Es darf nicht im Belieben des einzelnen stehen, die Vorsorge für das Alter irgendwann einzustellen.
Wenn nun noch die Digitalisierung zu neuen Ansprüchen an die Sozialkassen führe, bringe dies „das System an den Rand seiner Überzeugungskraft“. Schlegel wirbt dafür, ausnahmslos alle Selbstständigen in die Rentenversicherung einzubeziehen. Ohne eine staatliche „Anschubfinanzierung“ werde das nicht gehen – denn viele kleine Selbstständige wären sonst rasch mit den Beitragspflichten überfordert. Die etwa von der FDP und vom Wirtschaftsflügel der Union verbreiteten Einwände, man solle auch Vermögen anrechnen und so der Beitragspflicht entgegen können, sieht der Präsident des Bundessozialgerichts skeptisch: „Es darf nicht im Belieben des einzelnen stehen, die Vorsorge für das Alter irgendwann einzustellen.“
Wie ausgeprägt ist der Wandel der Arbeitswelt?

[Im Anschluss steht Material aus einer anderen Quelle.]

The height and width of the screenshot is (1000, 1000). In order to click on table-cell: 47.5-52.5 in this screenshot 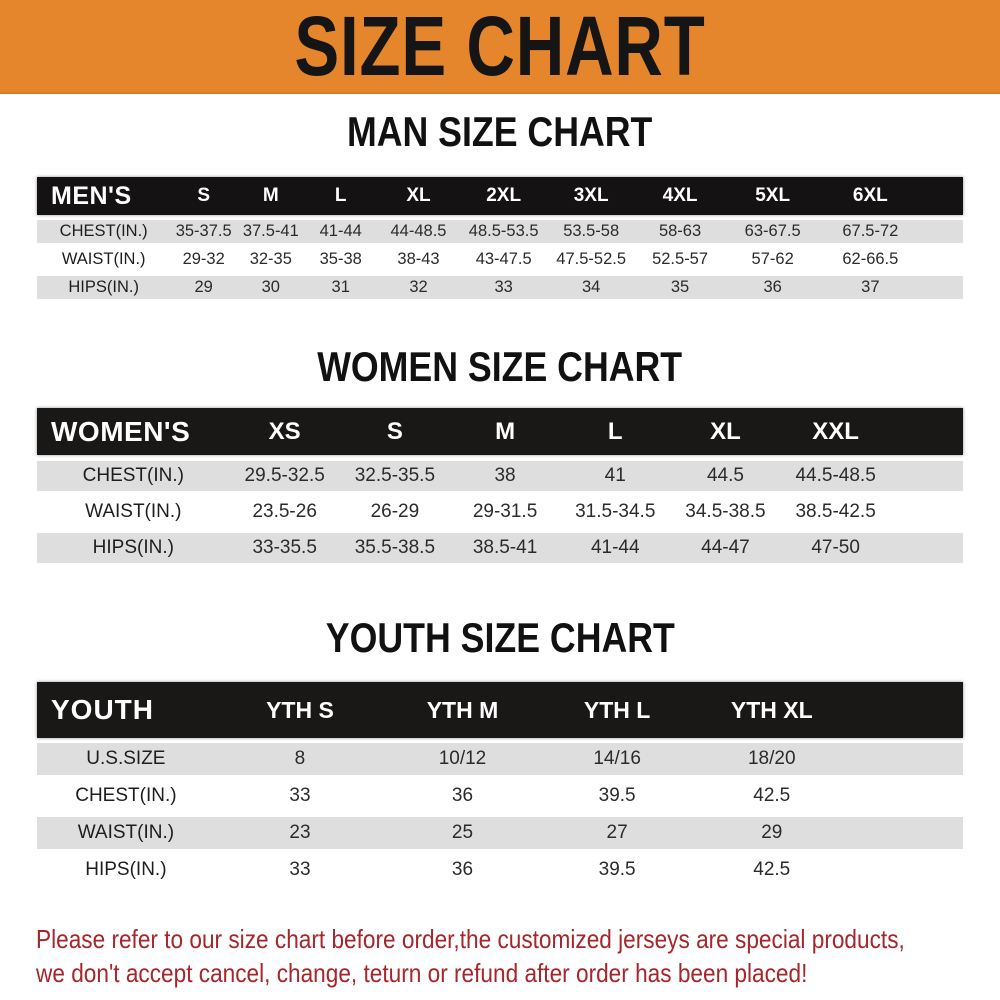, I will do `click(592, 259)`.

Aber wie ausgeprägt ist der Wandel in der Arbeitswelt bereits? Brosius-Gersdorf berichtet, dass in Deutschland schon heute „jeder vierte Beschäftigte abends oder am Wochenende“ arbeitet, dass der ständige Wechsel von Festanstellungen und Honorartätigkeiten für viele zum Alltag gehört und dass nach einer DIW-Untersuchung ein Drittel der Solo-Selbstständigen (also denen, die selbst keine Arbeitnehmer beschäftigen) ein monatliches Einkommen von nicht einmal 1100 Euro haben. 1996 gab es in der Bundesrepublik 3,4 Millionen Selbstständige, bis zum vergangenen Jahr ging die Zahl auf 4,1 Millionen in die Höhe. 70 Prozent von ihnen zahlen nicht in die Rentenversicherung ein, sind also für das Alter vermutlich nicht abgesichert. Hinzu kommt noch, dass die rechtliche Situation jener Arbeitnehmer in den Zeiten der Digitalisierung, die früher ein ordentliches Anstellungsverhältnis hatten, auch problematisch werden kann: Das Bundesarbeitsgericht sehe den Status der Betriebszugehörigkeit nämlich nur als gegeben an, wenn ein Mindesteinsatz an Arbeitszeit für das Unternehmen nachgewiesen werden kann. Das kann im Einzelfall bedeuten, dass Mitarbeiter unter den neuen Bedingungen auch rechtlich in der Luft hängen.